## Goal of the exercise
Your answer is the lines below, exactly, from the one that contains "The width and height of the screenshot is (800, 766)." through the one that contains "Click the orange", both included.

Stored data:
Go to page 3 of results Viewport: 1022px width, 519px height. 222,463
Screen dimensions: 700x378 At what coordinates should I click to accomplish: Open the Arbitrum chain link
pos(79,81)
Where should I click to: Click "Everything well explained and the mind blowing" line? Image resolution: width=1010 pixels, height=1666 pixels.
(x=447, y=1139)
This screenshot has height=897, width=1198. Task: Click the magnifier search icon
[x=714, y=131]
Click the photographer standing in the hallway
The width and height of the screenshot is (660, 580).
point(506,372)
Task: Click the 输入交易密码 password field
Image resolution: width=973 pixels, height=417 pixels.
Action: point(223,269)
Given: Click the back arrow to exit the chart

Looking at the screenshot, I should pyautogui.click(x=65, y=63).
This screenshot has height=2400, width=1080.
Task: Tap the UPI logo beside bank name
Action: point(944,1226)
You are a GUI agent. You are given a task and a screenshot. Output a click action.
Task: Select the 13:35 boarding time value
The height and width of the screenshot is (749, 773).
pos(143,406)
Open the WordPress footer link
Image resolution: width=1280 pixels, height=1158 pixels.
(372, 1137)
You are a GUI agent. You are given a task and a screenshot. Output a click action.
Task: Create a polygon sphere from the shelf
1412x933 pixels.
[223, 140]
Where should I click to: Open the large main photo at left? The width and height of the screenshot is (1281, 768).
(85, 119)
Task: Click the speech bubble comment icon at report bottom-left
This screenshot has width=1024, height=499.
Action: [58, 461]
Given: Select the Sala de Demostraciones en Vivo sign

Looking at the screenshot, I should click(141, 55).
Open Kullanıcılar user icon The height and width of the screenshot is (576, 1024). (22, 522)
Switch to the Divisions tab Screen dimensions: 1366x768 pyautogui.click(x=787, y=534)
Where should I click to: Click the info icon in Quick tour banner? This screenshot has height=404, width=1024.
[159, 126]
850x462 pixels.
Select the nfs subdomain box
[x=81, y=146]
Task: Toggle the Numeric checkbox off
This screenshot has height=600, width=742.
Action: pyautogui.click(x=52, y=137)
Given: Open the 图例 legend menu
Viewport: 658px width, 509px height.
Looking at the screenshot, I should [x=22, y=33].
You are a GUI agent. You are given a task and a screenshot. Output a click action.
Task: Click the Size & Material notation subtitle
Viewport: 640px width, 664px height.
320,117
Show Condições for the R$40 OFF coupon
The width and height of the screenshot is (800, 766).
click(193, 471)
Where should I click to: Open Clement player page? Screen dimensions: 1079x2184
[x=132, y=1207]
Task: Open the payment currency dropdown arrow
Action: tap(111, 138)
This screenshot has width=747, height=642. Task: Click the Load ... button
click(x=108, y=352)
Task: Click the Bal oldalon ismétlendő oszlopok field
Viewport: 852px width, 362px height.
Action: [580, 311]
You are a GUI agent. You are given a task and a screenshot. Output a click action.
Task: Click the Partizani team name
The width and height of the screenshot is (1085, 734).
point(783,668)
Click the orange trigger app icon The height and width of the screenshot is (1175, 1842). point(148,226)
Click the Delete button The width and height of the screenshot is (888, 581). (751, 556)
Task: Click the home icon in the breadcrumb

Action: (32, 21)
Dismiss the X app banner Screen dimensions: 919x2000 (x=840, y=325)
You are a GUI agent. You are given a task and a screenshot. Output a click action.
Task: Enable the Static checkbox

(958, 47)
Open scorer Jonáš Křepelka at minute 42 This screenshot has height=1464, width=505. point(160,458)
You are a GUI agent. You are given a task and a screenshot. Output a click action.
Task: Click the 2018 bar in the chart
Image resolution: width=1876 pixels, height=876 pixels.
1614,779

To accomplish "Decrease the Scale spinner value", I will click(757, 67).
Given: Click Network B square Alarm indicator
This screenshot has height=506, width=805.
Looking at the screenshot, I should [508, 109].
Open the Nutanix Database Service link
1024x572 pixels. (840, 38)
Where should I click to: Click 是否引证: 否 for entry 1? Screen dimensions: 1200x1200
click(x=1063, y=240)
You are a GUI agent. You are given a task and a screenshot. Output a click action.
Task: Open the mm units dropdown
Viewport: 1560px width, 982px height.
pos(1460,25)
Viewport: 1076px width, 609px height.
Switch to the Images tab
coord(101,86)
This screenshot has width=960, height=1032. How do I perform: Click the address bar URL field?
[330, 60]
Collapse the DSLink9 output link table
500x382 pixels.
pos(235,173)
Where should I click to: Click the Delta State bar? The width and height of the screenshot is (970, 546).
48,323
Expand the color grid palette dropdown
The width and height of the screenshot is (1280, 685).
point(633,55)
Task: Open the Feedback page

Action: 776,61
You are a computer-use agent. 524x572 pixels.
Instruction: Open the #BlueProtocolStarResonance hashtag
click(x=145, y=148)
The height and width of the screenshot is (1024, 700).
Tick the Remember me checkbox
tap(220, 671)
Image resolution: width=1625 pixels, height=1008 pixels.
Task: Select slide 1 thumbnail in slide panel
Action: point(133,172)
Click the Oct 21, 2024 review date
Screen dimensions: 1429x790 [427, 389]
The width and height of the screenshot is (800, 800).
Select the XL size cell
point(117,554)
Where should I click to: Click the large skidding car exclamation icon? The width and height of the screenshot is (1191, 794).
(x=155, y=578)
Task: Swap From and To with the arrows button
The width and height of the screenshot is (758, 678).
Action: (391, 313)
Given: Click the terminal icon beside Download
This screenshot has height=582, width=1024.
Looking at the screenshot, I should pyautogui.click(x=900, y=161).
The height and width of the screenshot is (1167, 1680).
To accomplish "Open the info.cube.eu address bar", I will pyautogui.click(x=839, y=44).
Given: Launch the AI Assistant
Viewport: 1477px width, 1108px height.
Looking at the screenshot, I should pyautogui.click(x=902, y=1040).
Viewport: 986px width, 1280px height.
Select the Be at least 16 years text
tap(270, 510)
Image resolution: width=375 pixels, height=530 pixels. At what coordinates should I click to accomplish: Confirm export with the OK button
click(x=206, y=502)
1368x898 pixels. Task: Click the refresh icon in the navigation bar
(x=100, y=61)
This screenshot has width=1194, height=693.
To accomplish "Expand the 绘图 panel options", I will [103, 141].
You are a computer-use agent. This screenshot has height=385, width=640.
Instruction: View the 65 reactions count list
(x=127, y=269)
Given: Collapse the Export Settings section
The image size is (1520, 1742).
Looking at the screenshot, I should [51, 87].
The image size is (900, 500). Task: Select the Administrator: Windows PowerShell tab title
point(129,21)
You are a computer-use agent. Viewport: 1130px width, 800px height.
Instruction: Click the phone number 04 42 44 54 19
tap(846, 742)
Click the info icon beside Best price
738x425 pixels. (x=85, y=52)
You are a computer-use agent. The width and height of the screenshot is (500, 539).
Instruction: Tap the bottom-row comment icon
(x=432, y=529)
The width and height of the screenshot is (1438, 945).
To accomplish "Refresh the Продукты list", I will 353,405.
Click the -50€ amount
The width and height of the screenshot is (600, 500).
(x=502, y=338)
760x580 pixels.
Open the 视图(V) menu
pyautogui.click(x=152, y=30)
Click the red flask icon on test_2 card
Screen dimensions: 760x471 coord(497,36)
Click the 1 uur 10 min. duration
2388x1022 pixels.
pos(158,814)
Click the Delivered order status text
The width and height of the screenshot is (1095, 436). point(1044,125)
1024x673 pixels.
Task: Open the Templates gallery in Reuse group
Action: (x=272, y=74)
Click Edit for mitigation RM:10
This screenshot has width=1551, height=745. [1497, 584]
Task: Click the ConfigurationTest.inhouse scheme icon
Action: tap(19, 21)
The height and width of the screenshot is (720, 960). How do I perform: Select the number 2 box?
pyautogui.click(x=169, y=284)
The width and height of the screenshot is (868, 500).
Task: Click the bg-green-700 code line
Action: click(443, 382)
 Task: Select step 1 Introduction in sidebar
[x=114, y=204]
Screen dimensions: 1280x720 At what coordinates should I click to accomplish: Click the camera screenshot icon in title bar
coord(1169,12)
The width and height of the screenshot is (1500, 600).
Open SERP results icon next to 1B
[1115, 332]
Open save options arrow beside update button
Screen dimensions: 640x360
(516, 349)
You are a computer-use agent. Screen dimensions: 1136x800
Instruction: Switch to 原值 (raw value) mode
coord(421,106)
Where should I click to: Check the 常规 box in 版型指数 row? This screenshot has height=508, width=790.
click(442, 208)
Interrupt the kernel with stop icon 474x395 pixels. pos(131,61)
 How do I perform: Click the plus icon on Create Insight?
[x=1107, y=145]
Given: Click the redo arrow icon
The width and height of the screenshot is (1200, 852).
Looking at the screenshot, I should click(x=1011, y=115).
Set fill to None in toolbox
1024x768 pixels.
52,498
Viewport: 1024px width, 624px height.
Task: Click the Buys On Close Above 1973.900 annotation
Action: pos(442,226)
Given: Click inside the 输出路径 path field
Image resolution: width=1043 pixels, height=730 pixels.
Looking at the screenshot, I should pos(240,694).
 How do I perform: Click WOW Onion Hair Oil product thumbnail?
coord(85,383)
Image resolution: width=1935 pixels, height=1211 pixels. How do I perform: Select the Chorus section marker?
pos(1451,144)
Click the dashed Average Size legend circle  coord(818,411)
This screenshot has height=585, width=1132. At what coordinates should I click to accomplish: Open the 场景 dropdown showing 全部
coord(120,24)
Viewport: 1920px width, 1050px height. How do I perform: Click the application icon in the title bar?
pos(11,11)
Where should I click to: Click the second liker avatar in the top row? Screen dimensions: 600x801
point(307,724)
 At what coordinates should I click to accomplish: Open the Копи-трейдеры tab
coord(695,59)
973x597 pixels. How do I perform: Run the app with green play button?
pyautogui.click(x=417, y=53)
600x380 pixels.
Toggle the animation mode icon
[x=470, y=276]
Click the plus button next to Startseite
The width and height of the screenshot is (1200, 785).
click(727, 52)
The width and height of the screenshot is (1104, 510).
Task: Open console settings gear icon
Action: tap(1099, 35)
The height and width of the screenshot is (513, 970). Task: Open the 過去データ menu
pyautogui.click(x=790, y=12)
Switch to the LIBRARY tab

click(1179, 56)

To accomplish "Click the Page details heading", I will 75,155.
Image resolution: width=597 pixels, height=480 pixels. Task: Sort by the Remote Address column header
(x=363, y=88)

## Worked solution
The width and height of the screenshot is (800, 766).
click(193, 471)
Where should I click to: Open Clement player page? Screen dimensions: 1079x2184
[x=132, y=1207]
Task: Open the payment currency dropdown arrow
Action: tap(111, 138)
This screenshot has width=747, height=642. Task: Click the Load ... button
click(x=108, y=352)
Task: Click the Bal oldalon ismétlendő oszlopok field
Viewport: 852px width, 362px height.
Action: [580, 311]
You are a GUI agent. You are given a task and a screenshot. Output a click action.
Task: Click the Partizani team name
The width and height of the screenshot is (1085, 734).
point(783,668)
Click the orange trigger app icon The height and width of the screenshot is (1175, 1842). point(148,226)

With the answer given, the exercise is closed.